Interesting Articles

Thursday, March 24, 2011

Oscar Romero


Today marks the anniversary of the martyrdom of archbishop Oscar Romero. As a voice of justice and reconciliation in El Salvador during the political unrest of the 1970s, his words are still very relevant and challenging to us today. Romero was one of the few voices of peace, self-sacrificial love, and nonviolence in a country griped with fighting, hatred, fear, and suffering. He spoke much of social justice as well as the need to be internally liberated from the bondage of sin:

"The church does not want the liberation it preaches to be confused with liberations that are only political and temporal. The church does concern itself with the earthly liberation - it feels pain for those who suffer, for the illiterate, for those without electricity, without a roof, without a home.
"But it knows that human misfortune is found not only there. It is inside, deeper, in the heart - in sin. While supporting all the people's just claims, the church wants to lift those demands to a higher plane and free people from the chains that are sin, death, and hell.
"It wants to tell us to work to be truly free, with a freedom that begins in the heart: the freedom of God's children - the freedom that makes us into God's children by taking from us the chains of sin."

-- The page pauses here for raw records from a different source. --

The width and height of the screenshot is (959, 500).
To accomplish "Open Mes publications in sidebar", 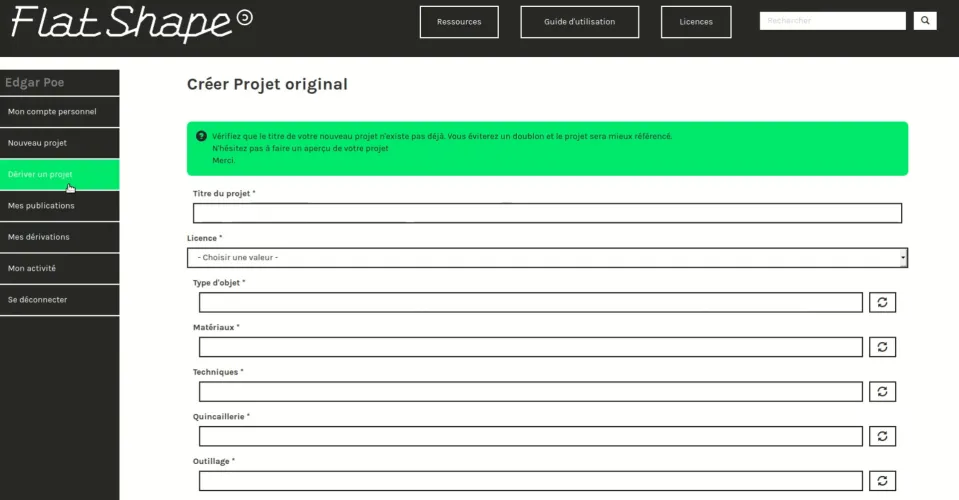I will [x=59, y=206].
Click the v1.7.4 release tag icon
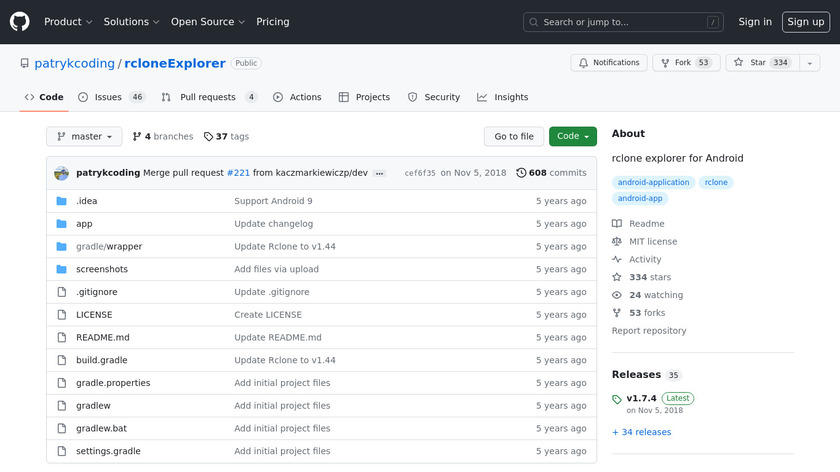 [x=617, y=400]
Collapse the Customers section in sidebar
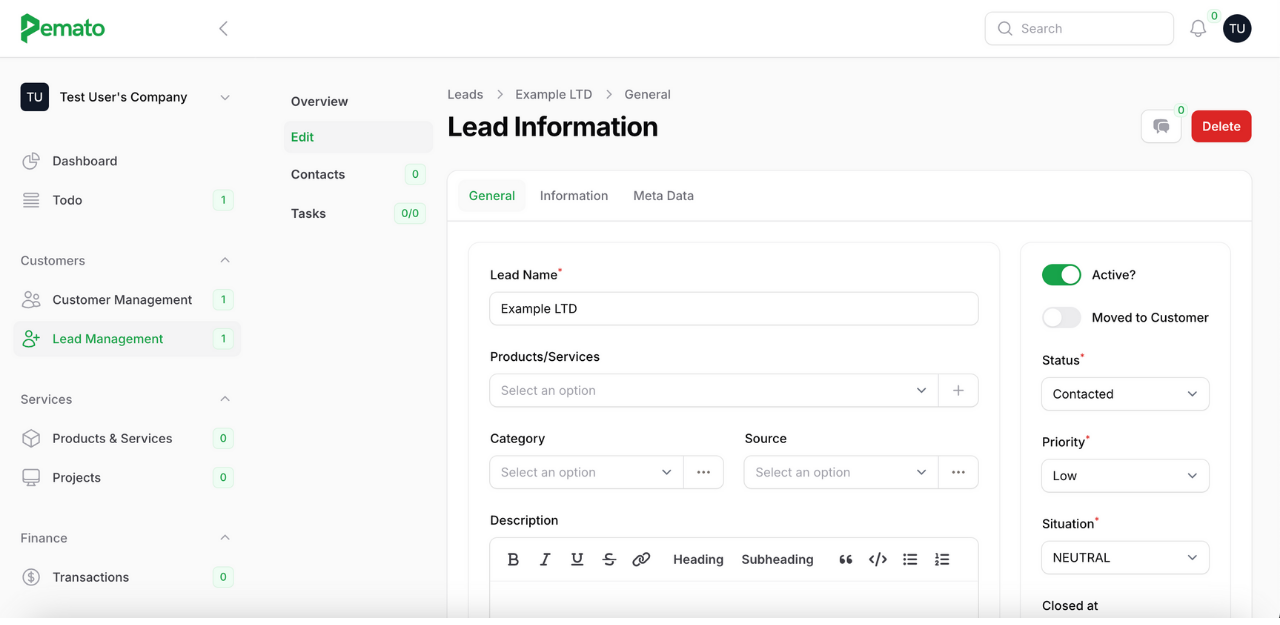This screenshot has width=1280, height=625. click(x=225, y=260)
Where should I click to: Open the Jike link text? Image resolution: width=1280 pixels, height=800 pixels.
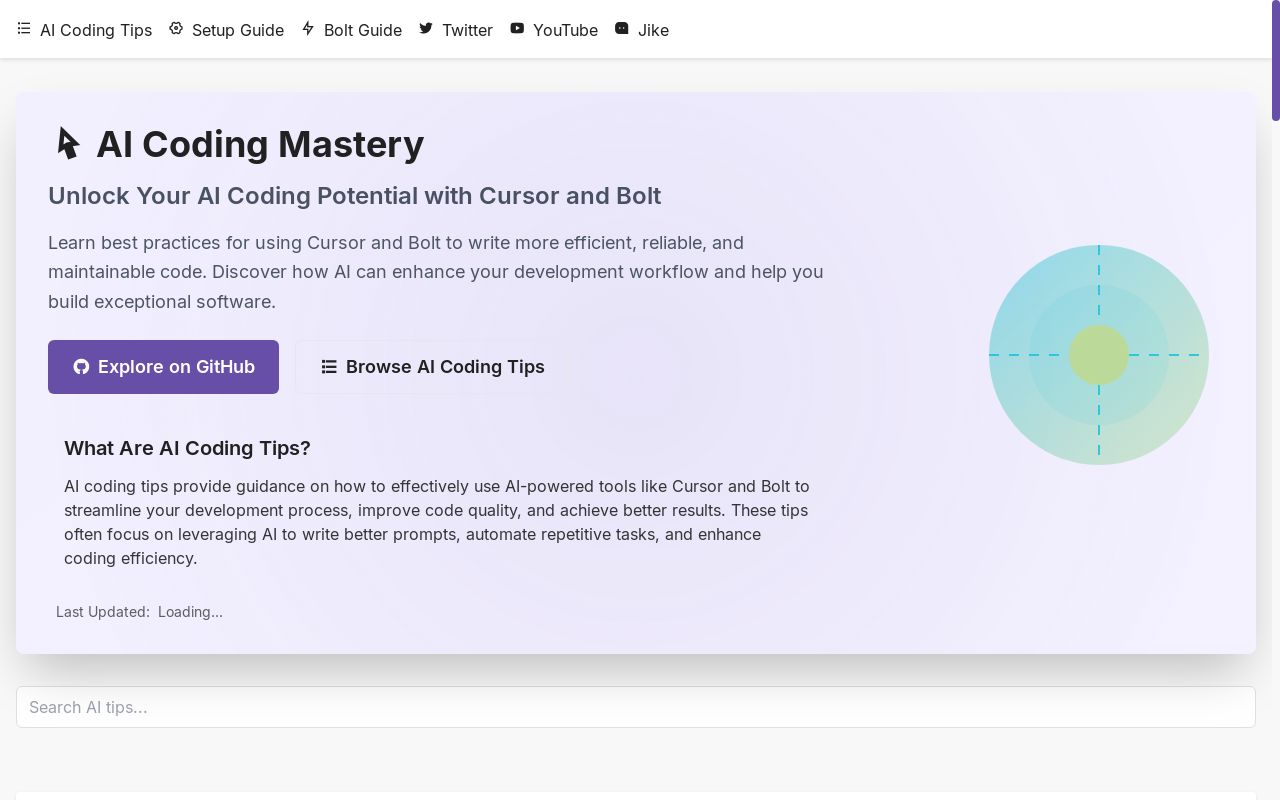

Since we are currently in the season of Lent, I thought it would be appropriate to include a quote of Romero speaking to his people about this liturgical season.

"This Lent, which we observe amid blood and sorrow, ought to presage a transfiguration of our people, a resurrection of our nation. The church invites us to a modern form of penance, of fasting and prayer - perennial Christian practices, but adapted to the circumstances of each people. Lenten fasting is not the same thing in those lands where people eat well as is a Lent among our third-world peoples, undernourished as the are, living in a perpetual Lent, always fasting. For those who eat well, Lent is a call to austerity, a call to give away in order to share with those in need. But in poor lands, in homes where there is hunger, Lent should be observed in order to give to the sacrifices that is everyday life the meaning of the cross.
"But it should not be out of a mistaken sense of resignation. God does not want that. Rather, feeling in one's own flesh the consequences of sin and injustice, one is stimulated to work for social justice and a genuine love for the poor. Our Lent should awaken a since of social justice.
"Let us observe our Lent thus, giving our sufferings, our bloodshed, our sorrow the same value that Christ gave to his own condition of poverty, oppression, abandonment, and injustice. Let us change all that into the cross of salvation that redeems the world and our people. And with hatred for none, let us be converted and share both joys and material aid, in our poverty, with those who may be even needier."

Oscar Romero was martyred on March 24th, 1980 while celebrating Mass.
These quotes have been taken from a book called "The Violence of Love" (referring to the violence to self, the death to self that is required by love). The book is a collection of quotes taken from Romero's sermons, compiled and translated by James R. Brockman, S.J.